:: Assignment ::
Copy out each line of the material in which the word "computer" appears.

:: Data supplied ::
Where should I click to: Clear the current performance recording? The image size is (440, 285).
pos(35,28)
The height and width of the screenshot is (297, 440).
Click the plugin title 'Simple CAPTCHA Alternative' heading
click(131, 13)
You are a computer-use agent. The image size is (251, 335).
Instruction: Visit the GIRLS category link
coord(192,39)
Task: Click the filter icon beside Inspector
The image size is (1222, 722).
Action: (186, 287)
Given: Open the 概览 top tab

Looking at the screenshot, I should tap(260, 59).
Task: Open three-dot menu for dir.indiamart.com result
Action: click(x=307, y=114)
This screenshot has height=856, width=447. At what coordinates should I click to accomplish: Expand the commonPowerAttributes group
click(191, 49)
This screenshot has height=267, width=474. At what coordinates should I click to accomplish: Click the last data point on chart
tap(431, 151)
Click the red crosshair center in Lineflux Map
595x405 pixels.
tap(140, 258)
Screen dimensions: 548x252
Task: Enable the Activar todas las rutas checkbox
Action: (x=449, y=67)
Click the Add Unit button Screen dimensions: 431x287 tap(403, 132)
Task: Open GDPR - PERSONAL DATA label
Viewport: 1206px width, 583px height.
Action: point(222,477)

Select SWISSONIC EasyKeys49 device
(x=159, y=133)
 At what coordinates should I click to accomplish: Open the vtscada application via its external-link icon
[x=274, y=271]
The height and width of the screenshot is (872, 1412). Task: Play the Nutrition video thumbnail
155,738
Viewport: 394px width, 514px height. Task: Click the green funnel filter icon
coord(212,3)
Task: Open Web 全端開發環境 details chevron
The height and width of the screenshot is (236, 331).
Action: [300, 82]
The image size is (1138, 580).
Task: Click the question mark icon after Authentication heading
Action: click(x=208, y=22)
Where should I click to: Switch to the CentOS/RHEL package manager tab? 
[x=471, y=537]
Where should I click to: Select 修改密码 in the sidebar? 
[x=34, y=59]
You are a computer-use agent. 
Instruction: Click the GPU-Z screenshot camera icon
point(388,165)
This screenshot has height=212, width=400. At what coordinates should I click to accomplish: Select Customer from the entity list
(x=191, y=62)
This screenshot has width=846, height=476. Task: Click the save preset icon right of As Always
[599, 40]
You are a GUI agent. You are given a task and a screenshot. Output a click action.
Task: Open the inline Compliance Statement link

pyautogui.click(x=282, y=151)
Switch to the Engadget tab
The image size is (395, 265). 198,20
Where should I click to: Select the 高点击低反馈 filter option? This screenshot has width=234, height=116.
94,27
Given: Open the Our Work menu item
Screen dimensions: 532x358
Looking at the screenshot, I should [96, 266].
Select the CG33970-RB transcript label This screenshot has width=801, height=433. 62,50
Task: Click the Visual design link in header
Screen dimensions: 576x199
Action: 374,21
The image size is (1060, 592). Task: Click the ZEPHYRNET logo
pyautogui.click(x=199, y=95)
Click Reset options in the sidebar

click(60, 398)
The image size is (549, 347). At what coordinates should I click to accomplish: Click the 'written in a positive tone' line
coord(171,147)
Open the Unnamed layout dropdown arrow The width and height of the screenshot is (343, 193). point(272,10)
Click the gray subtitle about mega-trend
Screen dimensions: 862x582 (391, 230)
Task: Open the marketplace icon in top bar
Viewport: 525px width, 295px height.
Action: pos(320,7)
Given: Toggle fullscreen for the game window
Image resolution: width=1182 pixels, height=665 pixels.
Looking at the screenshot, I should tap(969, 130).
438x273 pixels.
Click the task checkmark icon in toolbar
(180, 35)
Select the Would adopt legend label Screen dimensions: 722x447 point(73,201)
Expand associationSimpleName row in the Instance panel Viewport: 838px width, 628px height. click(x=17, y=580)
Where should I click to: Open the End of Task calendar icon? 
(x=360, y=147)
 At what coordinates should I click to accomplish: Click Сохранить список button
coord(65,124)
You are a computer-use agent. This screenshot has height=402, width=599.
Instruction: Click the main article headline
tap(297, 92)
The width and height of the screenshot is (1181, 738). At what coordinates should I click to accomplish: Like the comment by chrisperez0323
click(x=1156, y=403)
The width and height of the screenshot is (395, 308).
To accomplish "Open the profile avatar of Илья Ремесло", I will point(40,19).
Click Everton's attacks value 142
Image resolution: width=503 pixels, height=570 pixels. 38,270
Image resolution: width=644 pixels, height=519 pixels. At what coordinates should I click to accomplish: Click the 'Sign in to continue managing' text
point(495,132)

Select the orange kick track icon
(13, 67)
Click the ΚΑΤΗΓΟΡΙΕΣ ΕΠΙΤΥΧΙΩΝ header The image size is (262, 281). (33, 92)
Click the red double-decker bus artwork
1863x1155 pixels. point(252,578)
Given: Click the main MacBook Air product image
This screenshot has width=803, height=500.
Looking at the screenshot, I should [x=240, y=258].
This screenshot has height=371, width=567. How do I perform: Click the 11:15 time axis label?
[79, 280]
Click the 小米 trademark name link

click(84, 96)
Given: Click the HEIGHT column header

:: Answer box ::
You are a computer-use agent. The image size is (251, 335).
You are a computer-use agent. 
You are a computer-use agent. This screenshot has height=402, width=599.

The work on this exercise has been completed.